In Depth Understanding of Your Appliance > Configuration Reference Guide > Optimization > Edge Cache

Edge Cache Configuration

When web objects are downloaded from the Internet or across WAN links, Edge Cache stores them at the network's edge. When subsequent request come for the same material, the content is quickly delivered from Edge Cache, without the need to re-download the data over the WAN. Edge Cache can cache web objects, videos, software updates, and other content on the WAN. You can control whether to exclude particular sources, or sizes of objects from being cached. The cache objects can also be shared amongst peer appliances if desired, that is if the content cannot be found in the cache of the appliance that the traffic is passing through, then the appliance can request the content from peer appliances. You are also able to clear out the cache, if desired.
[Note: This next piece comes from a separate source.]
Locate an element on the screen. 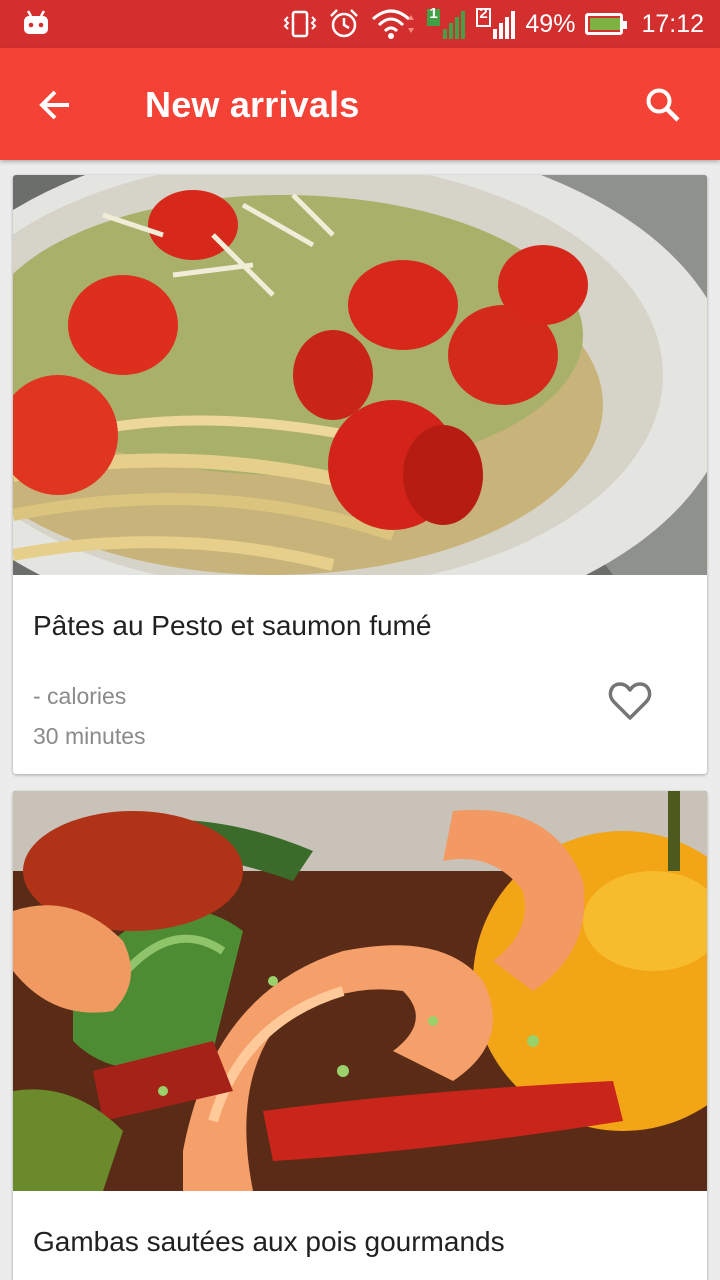 Image resolution: width=720 pixels, height=1280 pixels. back-button is located at coordinates (55, 105).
To learn the details of how edge cache works, see How Edge Cache Works or to learn all the details of how to configure Edge Cache including configuring DNS and HTTPS certificates and blacklists and whitelists, see the Edge Cache How To Guide.

You may want to limit the size of objects that can be cached. Since the cache storage size is limited, you may want to decide whether to allow few large objects or lots of little objects. You should ensure that the size is aligned with the types of objects that you want to be cached. For example, iOS updates tend to be approximately 1 GB and Mac updates tend to be 6 GB and so if you want Edge Cache to help with caching of these updates, you'll want to ensure that the minimum and maximum allowed objects size accommodates these sizes.

You may want to blacklist particular sites if Edge Cache is not working properly and is preventing the network user from getting access to the site. Also, you may want to blacklist secure sites because you don't want to cache sensitive data such as financial or banking sites. Alternately, if you want to only cache particular secure sites once they've been identified as important sites or the most impactful to your network, you can whitelist them such that only those sites listed will be cached. Whitelisting is only available for HTTPS caching. You can specify your whitelist and blacklist as source IP, destination IP, source domain, or destination domain. Domains are resolved using the DNS.

To use HTTPS caching, you will need to specify which signing certificate will be used by Edge Cache to generate a certificate to negotiate with the client on behalf of the server.

Version Info: Before version 7.0.2, Edge Cache requires you to restart the Edge Cache process after making any modifications to the Edge Cache configuration. With 7.0.2 and later, the Edge Cache process will automatically restart when needed.

Note: Objects in the traffic that are matched with an Edge Cache policy but are excluded from storage in Edge Cache due to these settings, will still pass through Edge Cache unprocessed and will be highlighted on the Real Time conversations screen in blue (indicating that they passed through and were evaluated by Edge Cache).